Nas instalações, não temos capela nem igreja, pelo que assistir à missa ou confessar-se não é possível. Na selva peruana, muitas deslocações são em lancha e há poucos sacerdotes para atender as várias comunidades nativas. Não contamos com as vantagens que existem em qualquer outra cidade da costa ou da serra do Peru.

Nesses 21 dias, procuro rezar muitas comunhões espirituais ao longo do dia; faço propósitos de amar mais o Senhor; e concluo o dia rezando o Terço, que preencho com os nomes dos meus colegas e das nossas famílias.

Natal com a segunda família

Alguns de nós temos de passar o Natal e o Ano Novo com a nossa segunda família, como dizemos por aqui. Em 2022, combinámos com o chefe das instalações a vinda de um sacerdote para celebrar a missa de Natal e aproveitar a sua presença para a confissão e direção espiritual dos que quisessem.

Sem uma igreja, arranjámos o melhor possível a sala de embarque de passageiros para celebrar a missa no alojamento.

Também tínhamos o objetivo de que todos os locais das empresas que estivessem interessados pudessem ter um lugar especial para o presépio e a árvore de Natal. Como é costume, jantámos com os colegas de cada empresa, e depois partilhámos à meia-noite uma chocolatada e lembrámos com algumas palavras o nascimento de Jesus. Antes de acabar o dia, tínhamos visitado todos os presépios e aproveitado para telefonar às nossas famílias.

El árbol y el nacimiento en una de las oficinas
A árvore de Natal e o presépio num dos escritórios.

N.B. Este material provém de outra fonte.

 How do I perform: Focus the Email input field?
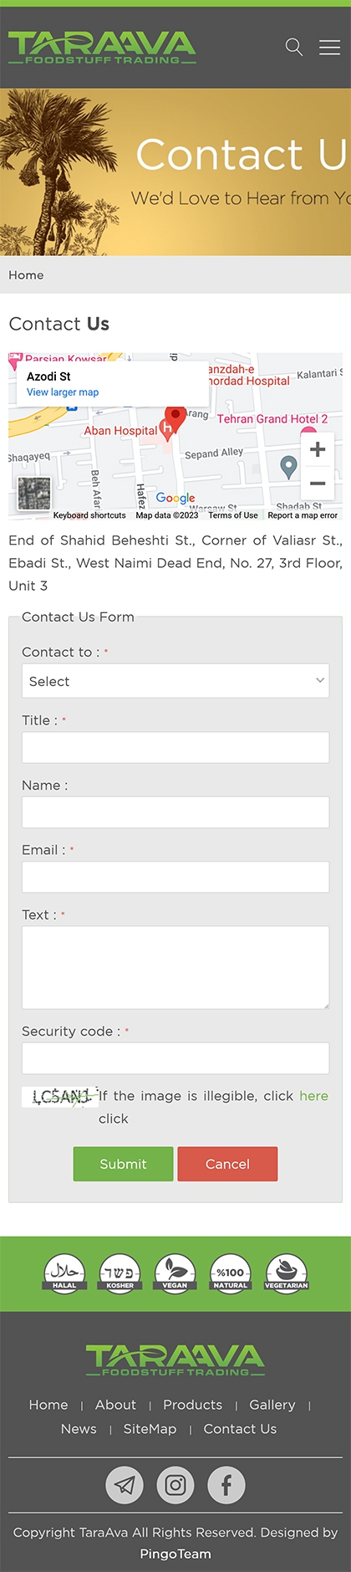176,877
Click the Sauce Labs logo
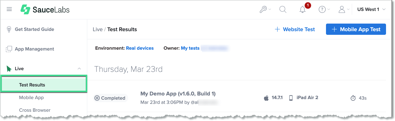This screenshot has width=395, height=121. click(45, 10)
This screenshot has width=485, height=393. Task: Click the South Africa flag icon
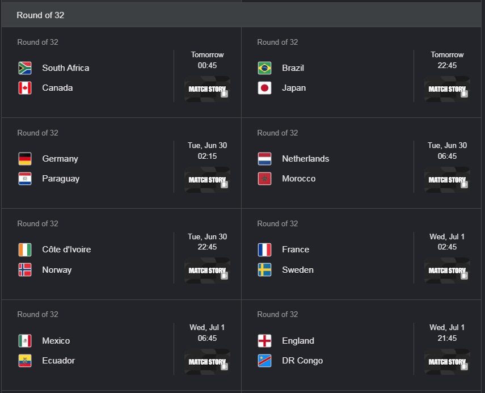(25, 68)
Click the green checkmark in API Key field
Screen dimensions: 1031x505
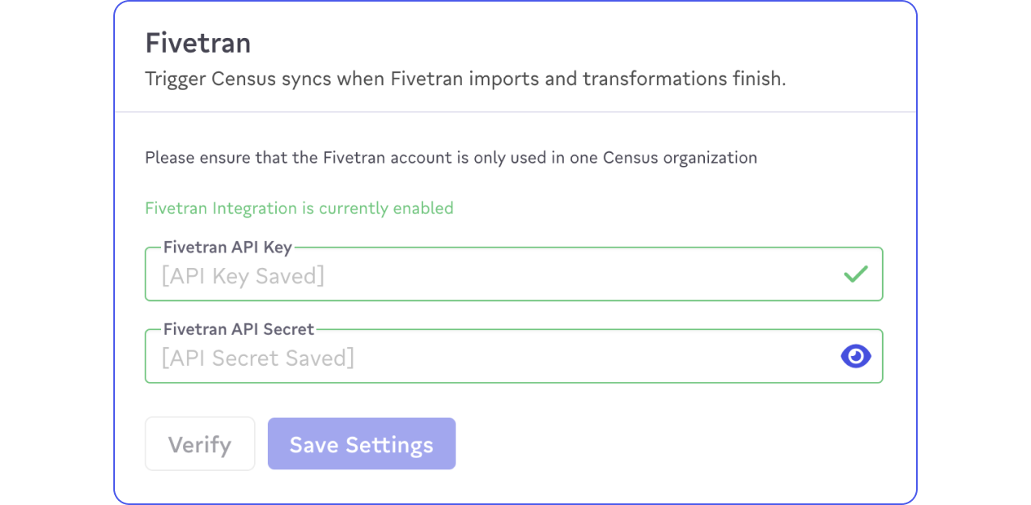pos(855,274)
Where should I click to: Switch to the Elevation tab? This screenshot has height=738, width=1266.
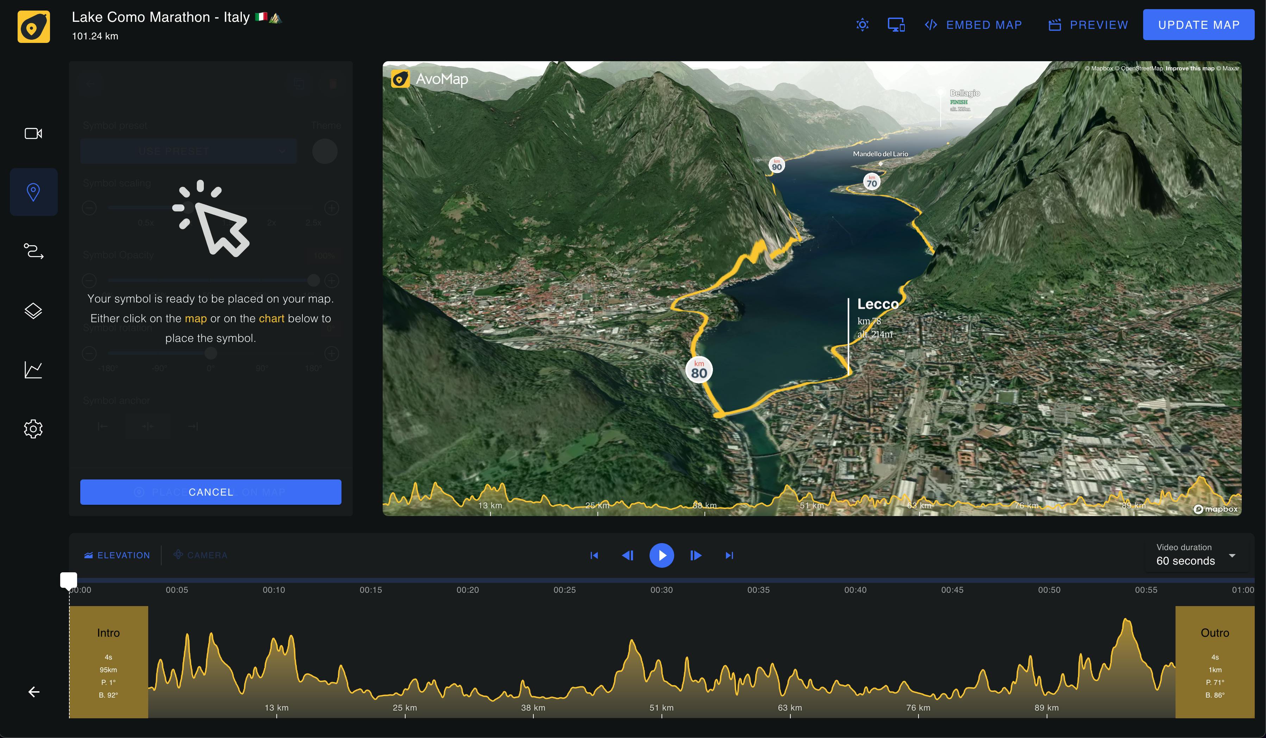tap(117, 555)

No decurso destes anos, os ensinamentos de S. Josemaria permitiram-me crescer em amor à minha família e valorizar o companheirismo, a amizade, a importância do serviço aos outros e a grandeza que adquire o trabalho feito por amor a Deus, com as suas circunstâncias e adversidades, numas terras onde talvez ninguém antes tivesse rezado uma Ave Maria.